We used to meet in the Board Room, an impressive, mahogony panelled room with an enormous dark wood table surrounded with green cushy swivel chairs. Now, due to assorted construction projects, we are relegated to a tiny room off the Doctors' Cafeteria dominated by four rectangular tables pushed together in the center of the room and surrounded by light blue hard plastic chairs about four inches from the walls.
Lunch is served. It is provided by one of two alternating drug companies, so there has to be a brief "And now a word from our sponsor" moment on the agenda, to which I have no choice but to listen politely, even as I fume. Come on, guys; we all claim not to listen to this bullshit in our offices. Why to we just sit there and take it at Department meetings? I'll have to call the chair and ask to have it added to the agenda next time we meet.

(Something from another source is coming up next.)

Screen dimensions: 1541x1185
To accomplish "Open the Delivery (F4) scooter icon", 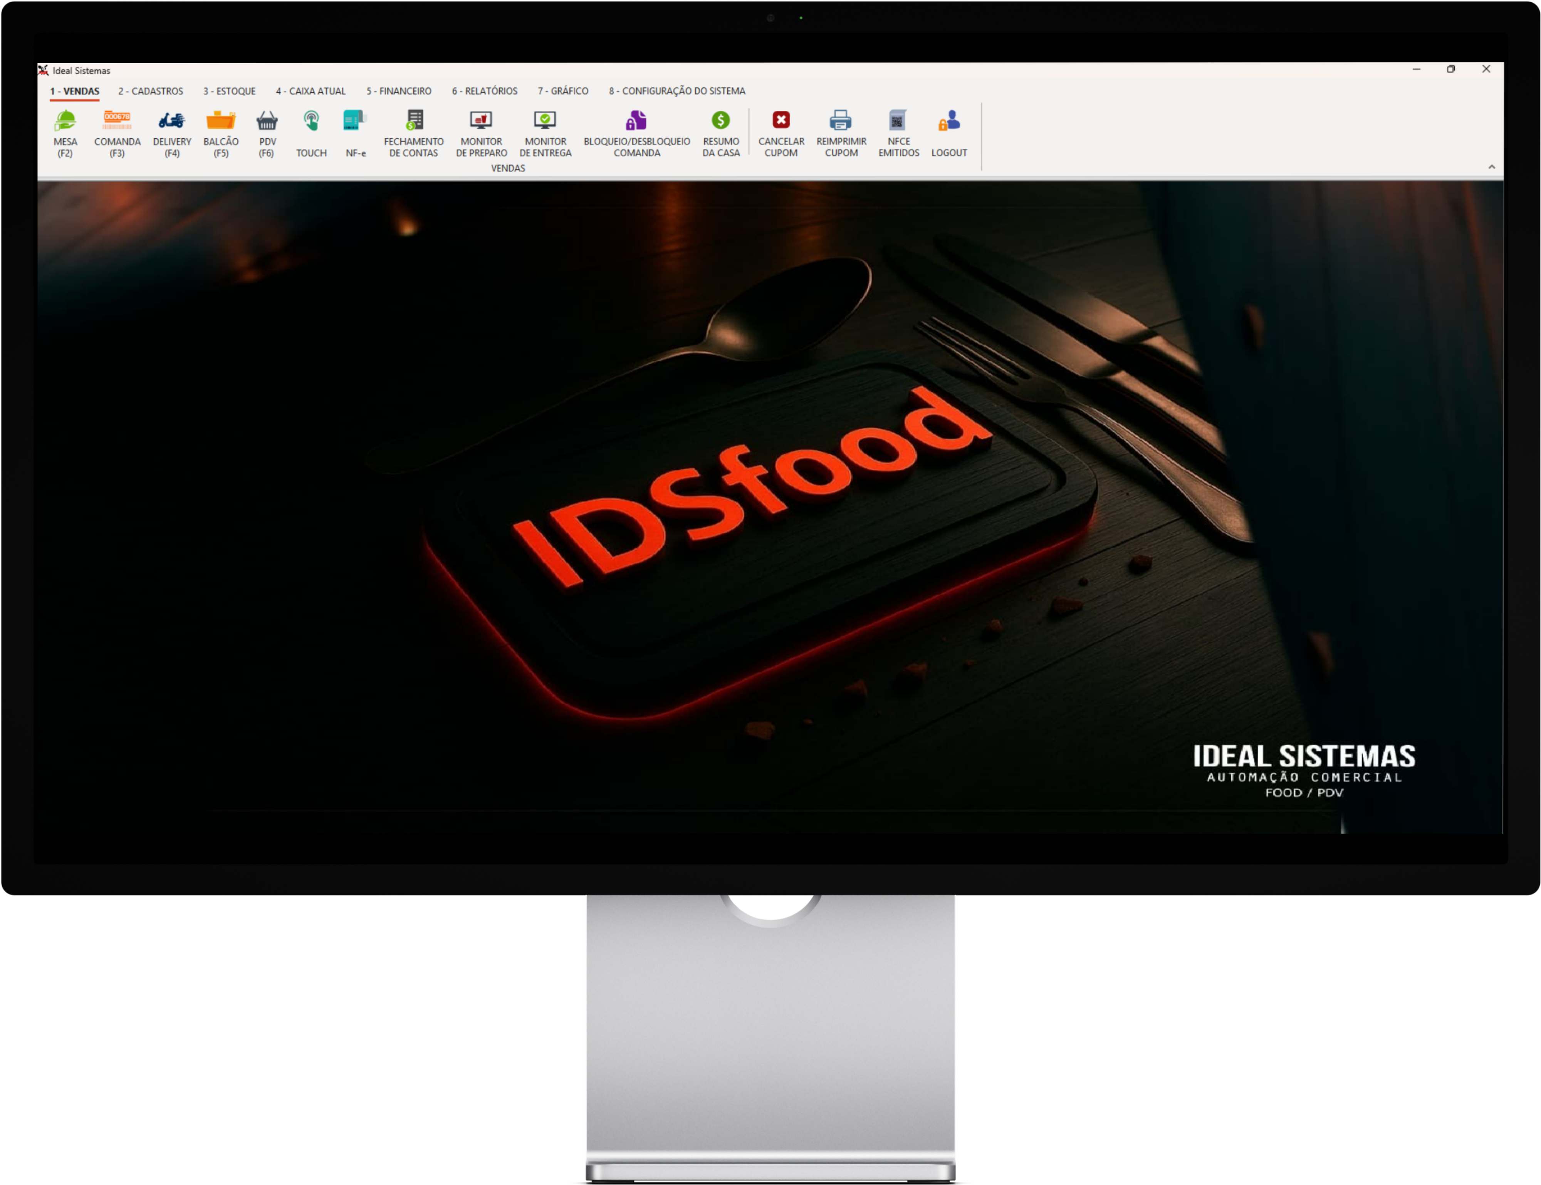I will point(171,121).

There is a predictable and depressing pattern to these meetings. We complain that the ER isn't letting us know what happens to our patients when they present there. The ER representative says they'll try harder. We complain we aren't getting information from the hospitalists when our patients are discharged. The hospitalist representative says they'll try harder. Then we get to hear from the hospital president.
An older lady fond of perfectly tailored pastel suits, her presentation too is predictable. The hospital is doing fabulously! Admissions are up; surgeries are up; deliveries are up; census is up; they're raking in money hand over fist, up an impressive percentage from the last period measured (month, quarter, fiscal year; whatever.) I struggle not to wince during this part as I reflect on the fact that unlike the hospital, my income has been steadily declining year by year, quarter by quarter, sometimes even month by month. But it's the next part of the talk that always pisses me off.

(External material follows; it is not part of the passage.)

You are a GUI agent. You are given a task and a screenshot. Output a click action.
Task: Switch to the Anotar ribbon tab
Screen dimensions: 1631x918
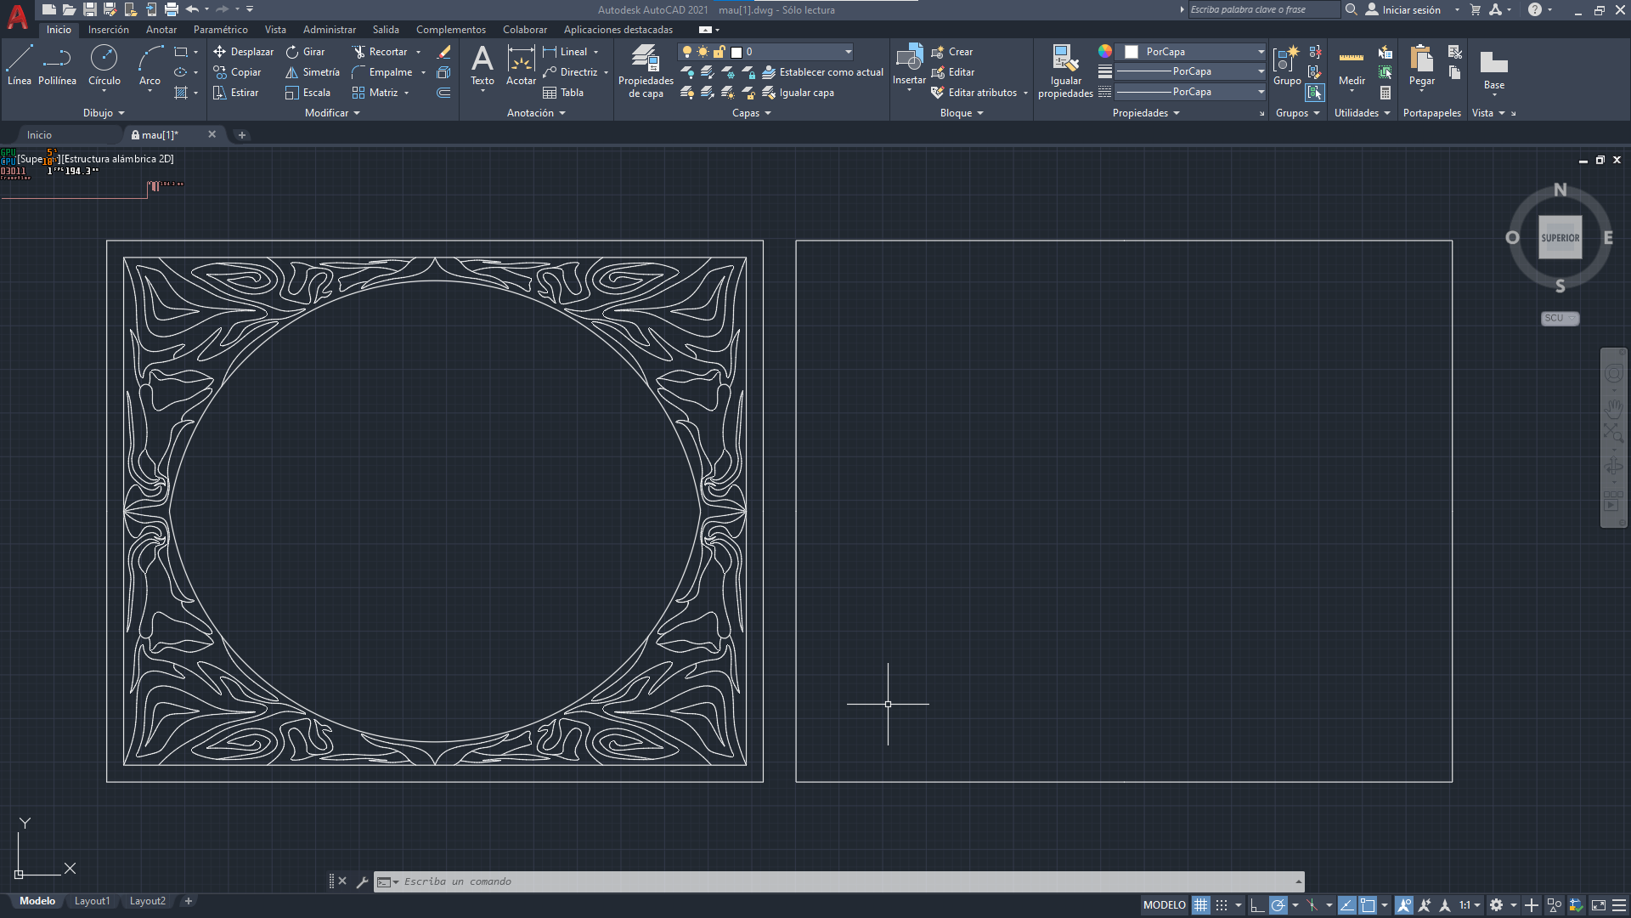click(161, 30)
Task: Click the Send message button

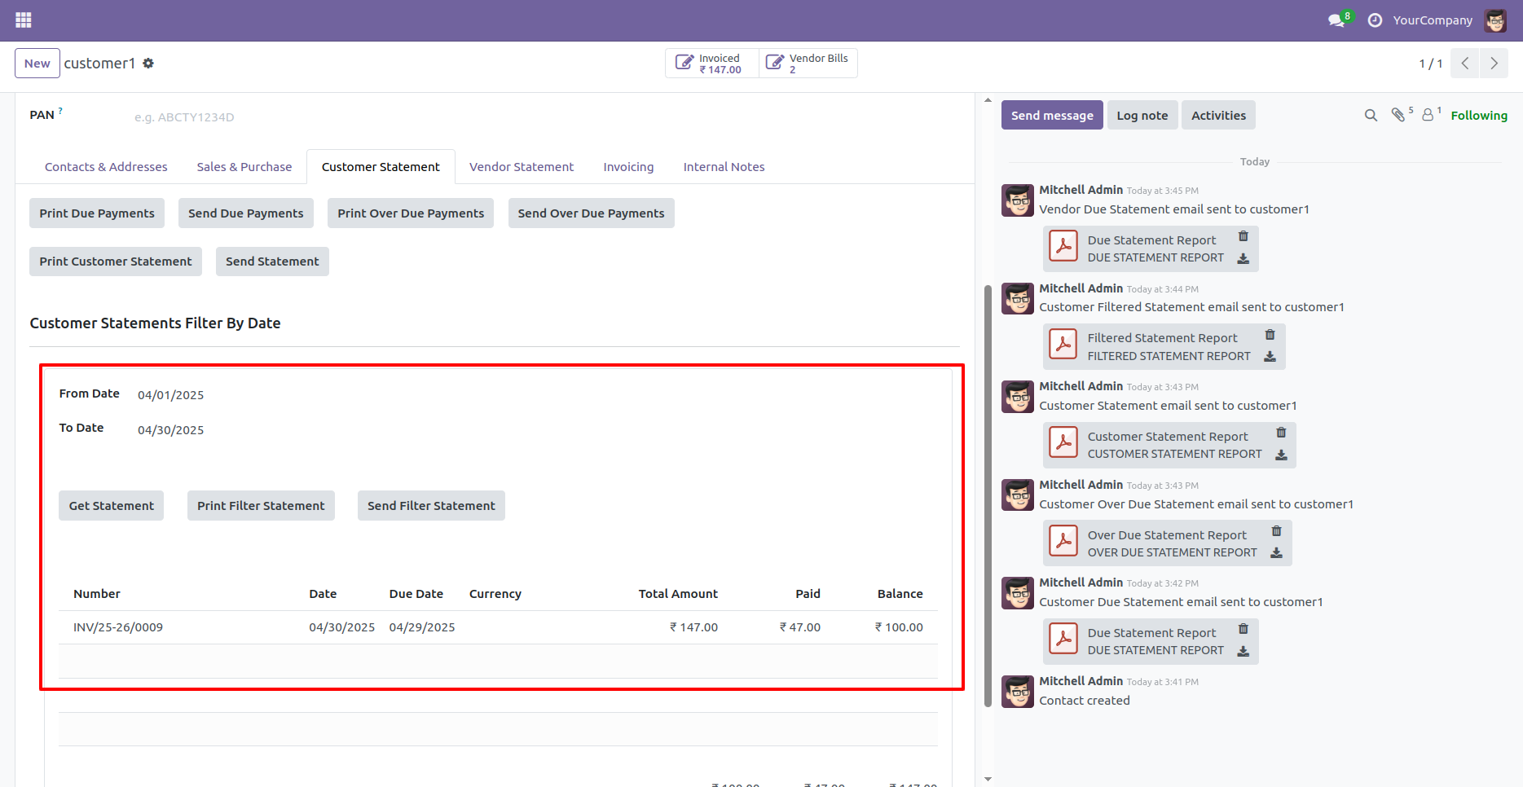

They need money. They're building a new Patient Care Pavillion, new operating suites, a whole new ER, a new parking garage; all this shit that needs money. They have millions already but they need millions more. Fundraising efforts are detailed, and always inlcude mention of staff participation. That's right: in addition to paying $350 dues annually for the privilege of missing half a day of work every two months, just so the insurance companies will continue to allow me to "participate" by receiving 76 cents on the billed dollar (on average, for office visits), I'm also being hit up for money. Sorry, Madam Hospital President. I have kids to put through college.

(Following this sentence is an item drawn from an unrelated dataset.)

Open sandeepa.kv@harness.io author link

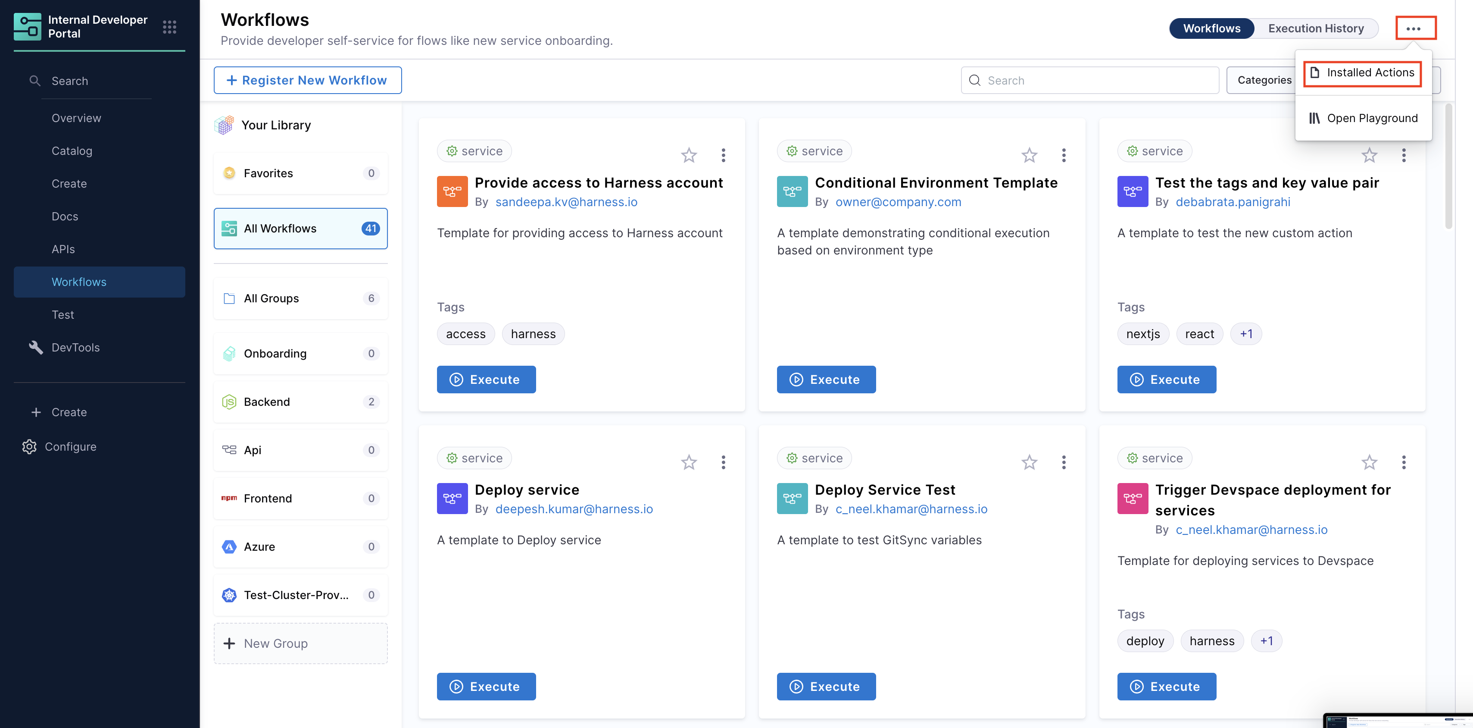point(566,202)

Only once in the last eight years I've been at this hospital did this pattern change, and I'm pleased to say it was I who opened my mouth after the first part of the talk. I raised my hand and began ranting (that's really the only word for it) that it was all well and good that the hospital was doing so well, but I wasn't. Not only did I fail to benefit from any of those hospital dollars, but many of them came from my referrals; if not directly, then through my referrals to the hospital's specialists (instead of to the specialists at another hospital much closer to my office, where I was in fact on staff for the first ten years of my practice.) My colleagues joined in, and we basically chewed her a new one.
Neatly coiffed gray (excuse me; silver) hair: $120.00
Perfectly tailored pastel suit: $349.00
That deer-caught-in-the-headlights look: priceless.